» **TASK INSTRUCTIONS**
Please give every record below again exactly, and keep the pictures out.
════
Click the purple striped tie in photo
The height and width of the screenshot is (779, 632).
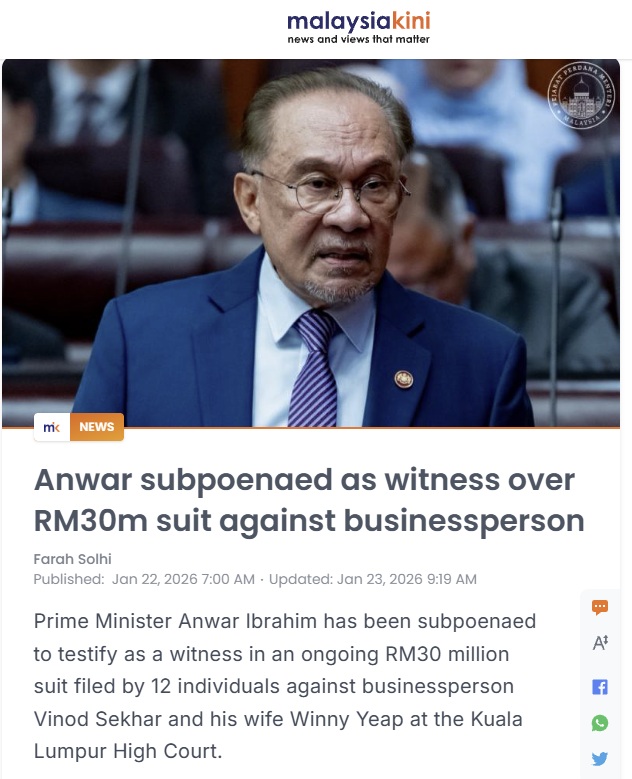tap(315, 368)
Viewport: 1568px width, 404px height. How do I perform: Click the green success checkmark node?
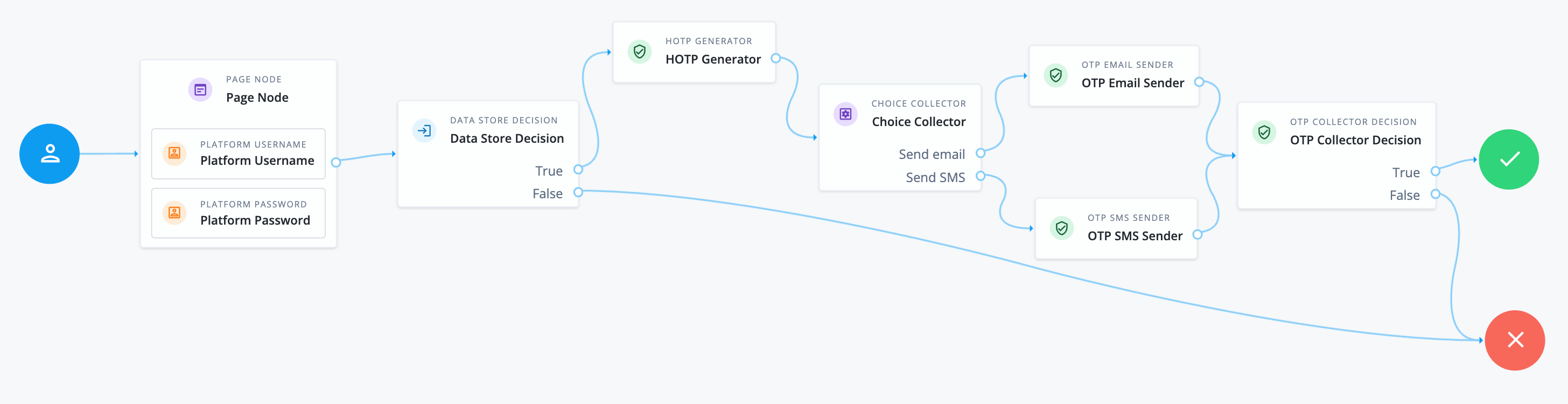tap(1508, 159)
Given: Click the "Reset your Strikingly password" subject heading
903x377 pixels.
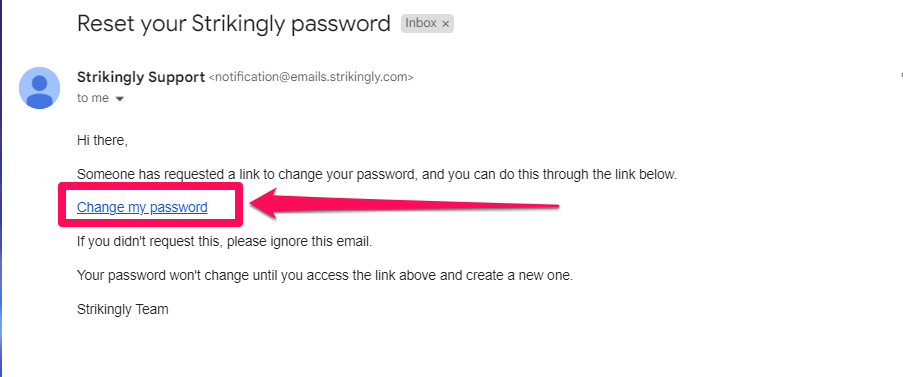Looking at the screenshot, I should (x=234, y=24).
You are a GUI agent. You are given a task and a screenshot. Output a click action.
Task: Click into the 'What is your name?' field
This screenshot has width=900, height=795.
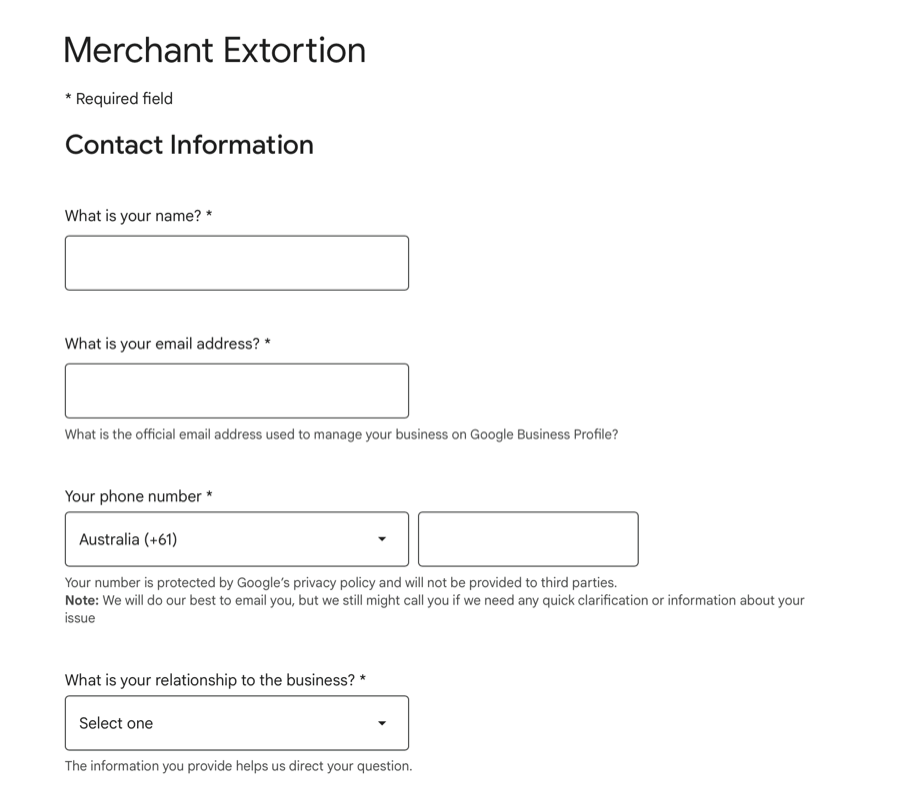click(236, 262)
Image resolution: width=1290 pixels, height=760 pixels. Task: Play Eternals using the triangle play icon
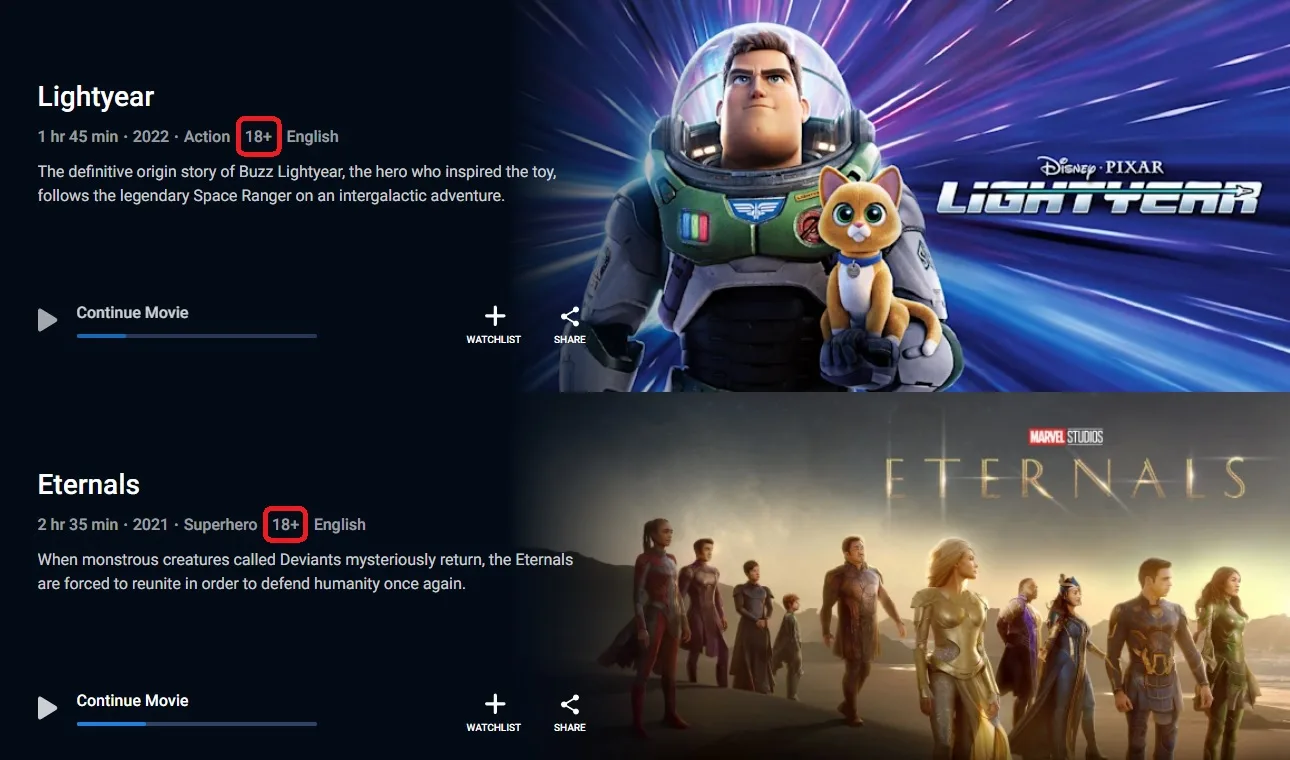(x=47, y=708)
════
» **FINISHED EXERCISE**
Click the purple striped tie in photo
The height and width of the screenshot is (779, 632).
tap(315, 368)
Viewport: 1568px width, 404px height. How do I perform: Click the green success checkmark node?
tap(1508, 159)
Given: Click the "Reset your Strikingly password" subject heading
903x377 pixels.
Looking at the screenshot, I should (x=234, y=24).
You are a GUI agent. You are given a task and a screenshot. Output a click action.
Task: Click into the 'What is your name?' field
This screenshot has width=900, height=795.
click(236, 262)
Image resolution: width=1290 pixels, height=760 pixels. Task: Play Eternals using the triangle play icon
(x=47, y=708)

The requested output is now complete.